Work to do >> List the lines of the data below as a numbered list, starting with the line that contains "Task: Open Null's" and going on through the line that contains "Looking at the screenshot, I should coord(447,770).", with no blank lines.

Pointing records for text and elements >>
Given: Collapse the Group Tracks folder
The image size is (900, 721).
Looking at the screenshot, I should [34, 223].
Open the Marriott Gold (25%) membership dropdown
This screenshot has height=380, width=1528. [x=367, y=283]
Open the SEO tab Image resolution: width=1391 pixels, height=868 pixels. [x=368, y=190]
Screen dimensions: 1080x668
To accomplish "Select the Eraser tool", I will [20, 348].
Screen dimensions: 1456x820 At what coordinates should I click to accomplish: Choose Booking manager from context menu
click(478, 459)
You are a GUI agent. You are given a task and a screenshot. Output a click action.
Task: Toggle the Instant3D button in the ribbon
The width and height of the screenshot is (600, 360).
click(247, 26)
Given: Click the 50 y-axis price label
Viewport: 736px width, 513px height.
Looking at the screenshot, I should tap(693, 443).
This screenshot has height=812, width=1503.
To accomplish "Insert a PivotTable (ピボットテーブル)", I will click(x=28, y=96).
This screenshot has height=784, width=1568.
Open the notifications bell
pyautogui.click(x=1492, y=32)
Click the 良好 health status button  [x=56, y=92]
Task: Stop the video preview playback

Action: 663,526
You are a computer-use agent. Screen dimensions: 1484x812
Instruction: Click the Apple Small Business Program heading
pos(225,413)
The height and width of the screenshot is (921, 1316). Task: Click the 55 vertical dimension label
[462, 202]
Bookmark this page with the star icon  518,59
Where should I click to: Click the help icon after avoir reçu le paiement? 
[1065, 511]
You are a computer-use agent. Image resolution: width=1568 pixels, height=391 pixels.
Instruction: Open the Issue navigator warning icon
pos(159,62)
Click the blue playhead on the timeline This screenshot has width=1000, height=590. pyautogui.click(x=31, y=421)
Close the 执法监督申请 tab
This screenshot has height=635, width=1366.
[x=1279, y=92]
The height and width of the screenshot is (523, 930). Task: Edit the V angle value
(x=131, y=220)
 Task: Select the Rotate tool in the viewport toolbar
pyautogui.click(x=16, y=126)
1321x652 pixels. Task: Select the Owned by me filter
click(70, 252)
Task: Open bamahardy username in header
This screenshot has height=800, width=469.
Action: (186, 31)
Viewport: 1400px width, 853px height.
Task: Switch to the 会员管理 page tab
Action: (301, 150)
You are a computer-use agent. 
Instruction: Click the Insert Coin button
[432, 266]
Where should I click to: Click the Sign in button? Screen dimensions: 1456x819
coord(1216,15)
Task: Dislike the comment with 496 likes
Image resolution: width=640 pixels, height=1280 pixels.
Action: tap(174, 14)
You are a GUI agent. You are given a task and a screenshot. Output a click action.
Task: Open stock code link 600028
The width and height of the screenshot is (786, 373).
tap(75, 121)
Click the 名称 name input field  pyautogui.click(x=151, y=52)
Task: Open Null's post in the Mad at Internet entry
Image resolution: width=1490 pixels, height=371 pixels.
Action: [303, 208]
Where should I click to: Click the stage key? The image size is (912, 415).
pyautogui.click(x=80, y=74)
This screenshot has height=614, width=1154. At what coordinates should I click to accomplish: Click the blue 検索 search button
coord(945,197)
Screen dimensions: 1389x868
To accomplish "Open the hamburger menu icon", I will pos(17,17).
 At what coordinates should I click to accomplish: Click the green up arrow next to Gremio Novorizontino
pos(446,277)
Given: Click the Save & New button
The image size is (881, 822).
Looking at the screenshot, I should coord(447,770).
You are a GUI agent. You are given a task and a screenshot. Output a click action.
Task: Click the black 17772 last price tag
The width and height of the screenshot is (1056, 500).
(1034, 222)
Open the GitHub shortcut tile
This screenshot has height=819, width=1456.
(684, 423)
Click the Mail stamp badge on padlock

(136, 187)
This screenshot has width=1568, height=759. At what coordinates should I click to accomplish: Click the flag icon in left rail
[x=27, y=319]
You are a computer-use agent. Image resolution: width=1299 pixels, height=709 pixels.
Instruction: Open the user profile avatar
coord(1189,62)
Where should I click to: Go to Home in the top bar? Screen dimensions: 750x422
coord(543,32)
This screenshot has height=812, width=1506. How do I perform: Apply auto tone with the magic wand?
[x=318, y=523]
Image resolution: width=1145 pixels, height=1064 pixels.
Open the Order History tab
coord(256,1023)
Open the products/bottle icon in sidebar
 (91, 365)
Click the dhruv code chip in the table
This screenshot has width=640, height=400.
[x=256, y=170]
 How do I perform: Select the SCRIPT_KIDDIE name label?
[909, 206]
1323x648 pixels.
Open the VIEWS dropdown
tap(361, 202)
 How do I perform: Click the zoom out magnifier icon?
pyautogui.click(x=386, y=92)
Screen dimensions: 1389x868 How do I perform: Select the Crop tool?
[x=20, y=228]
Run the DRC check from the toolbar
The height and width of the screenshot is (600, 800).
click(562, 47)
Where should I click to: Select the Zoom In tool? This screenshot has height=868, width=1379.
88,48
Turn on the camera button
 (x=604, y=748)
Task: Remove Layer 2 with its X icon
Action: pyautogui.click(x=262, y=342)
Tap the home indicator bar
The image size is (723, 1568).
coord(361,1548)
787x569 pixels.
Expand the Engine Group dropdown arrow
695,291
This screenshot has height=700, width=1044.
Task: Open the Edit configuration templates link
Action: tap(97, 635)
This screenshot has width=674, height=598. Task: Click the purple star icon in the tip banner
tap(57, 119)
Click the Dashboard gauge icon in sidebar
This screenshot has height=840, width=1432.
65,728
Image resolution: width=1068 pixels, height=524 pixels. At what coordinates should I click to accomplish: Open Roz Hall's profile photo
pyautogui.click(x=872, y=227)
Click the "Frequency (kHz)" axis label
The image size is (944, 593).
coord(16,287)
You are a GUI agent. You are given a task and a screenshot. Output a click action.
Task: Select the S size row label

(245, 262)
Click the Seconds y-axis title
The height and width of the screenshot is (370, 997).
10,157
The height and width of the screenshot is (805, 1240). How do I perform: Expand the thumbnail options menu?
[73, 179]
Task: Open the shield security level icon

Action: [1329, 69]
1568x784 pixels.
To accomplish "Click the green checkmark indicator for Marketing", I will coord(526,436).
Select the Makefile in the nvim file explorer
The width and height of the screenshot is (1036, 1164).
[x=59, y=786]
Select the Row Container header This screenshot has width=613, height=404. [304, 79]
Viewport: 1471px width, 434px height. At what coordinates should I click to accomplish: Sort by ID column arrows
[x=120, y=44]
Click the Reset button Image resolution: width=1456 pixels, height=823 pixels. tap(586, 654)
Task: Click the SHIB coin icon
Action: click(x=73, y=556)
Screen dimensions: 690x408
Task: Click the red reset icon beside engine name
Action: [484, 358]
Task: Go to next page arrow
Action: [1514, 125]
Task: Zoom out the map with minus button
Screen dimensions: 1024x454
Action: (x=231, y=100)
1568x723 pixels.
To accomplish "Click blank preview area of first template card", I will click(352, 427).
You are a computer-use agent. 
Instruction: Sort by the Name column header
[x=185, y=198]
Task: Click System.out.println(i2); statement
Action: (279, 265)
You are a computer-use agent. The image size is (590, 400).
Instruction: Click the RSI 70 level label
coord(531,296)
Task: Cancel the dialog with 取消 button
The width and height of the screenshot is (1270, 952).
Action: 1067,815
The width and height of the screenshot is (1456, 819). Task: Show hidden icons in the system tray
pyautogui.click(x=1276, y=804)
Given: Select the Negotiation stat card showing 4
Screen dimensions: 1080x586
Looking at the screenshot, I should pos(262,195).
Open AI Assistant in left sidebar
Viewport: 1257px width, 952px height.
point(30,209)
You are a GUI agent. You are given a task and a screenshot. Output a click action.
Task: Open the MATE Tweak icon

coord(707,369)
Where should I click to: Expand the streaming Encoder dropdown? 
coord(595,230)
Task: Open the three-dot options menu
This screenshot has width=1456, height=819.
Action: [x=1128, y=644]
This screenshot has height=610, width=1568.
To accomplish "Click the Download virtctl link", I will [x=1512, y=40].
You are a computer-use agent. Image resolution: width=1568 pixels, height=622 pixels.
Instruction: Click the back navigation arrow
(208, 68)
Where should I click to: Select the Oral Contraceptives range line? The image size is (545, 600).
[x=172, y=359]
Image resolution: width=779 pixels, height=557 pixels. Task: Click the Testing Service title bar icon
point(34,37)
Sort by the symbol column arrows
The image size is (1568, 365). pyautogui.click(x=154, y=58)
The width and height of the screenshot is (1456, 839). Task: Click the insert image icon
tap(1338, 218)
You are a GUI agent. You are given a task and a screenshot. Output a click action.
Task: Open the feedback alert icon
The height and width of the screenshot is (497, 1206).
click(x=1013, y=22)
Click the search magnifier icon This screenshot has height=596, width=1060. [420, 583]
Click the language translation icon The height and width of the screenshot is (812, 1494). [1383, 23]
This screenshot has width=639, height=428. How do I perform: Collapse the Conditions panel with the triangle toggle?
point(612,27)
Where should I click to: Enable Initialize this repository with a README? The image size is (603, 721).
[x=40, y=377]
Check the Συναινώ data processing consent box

Solution for this problem >>
1. Task: Open Null's post in the Mad at Internet entry
2. Image resolution: width=1490 pixels, height=371 pixels.
3. Action: [303, 208]
4. Where should I click to: Click the stage key? The image size is (912, 415).
5. pyautogui.click(x=80, y=74)
6. This screenshot has height=614, width=1154. At what coordinates should I click to accomplish: Click the blue 検索 search button
7. coord(945,197)
8. Screen dimensions: 1389x868
9. To accomplish "Open the hamburger menu icon", I will pos(17,17).
10.  At what coordinates should I click to accomplish: Click the green up arrow next to Gremio Novorizontino
11. pos(446,277)
12. Given: Click the Save & New button
13. The image size is (881, 822).
14. Looking at the screenshot, I should coord(447,770).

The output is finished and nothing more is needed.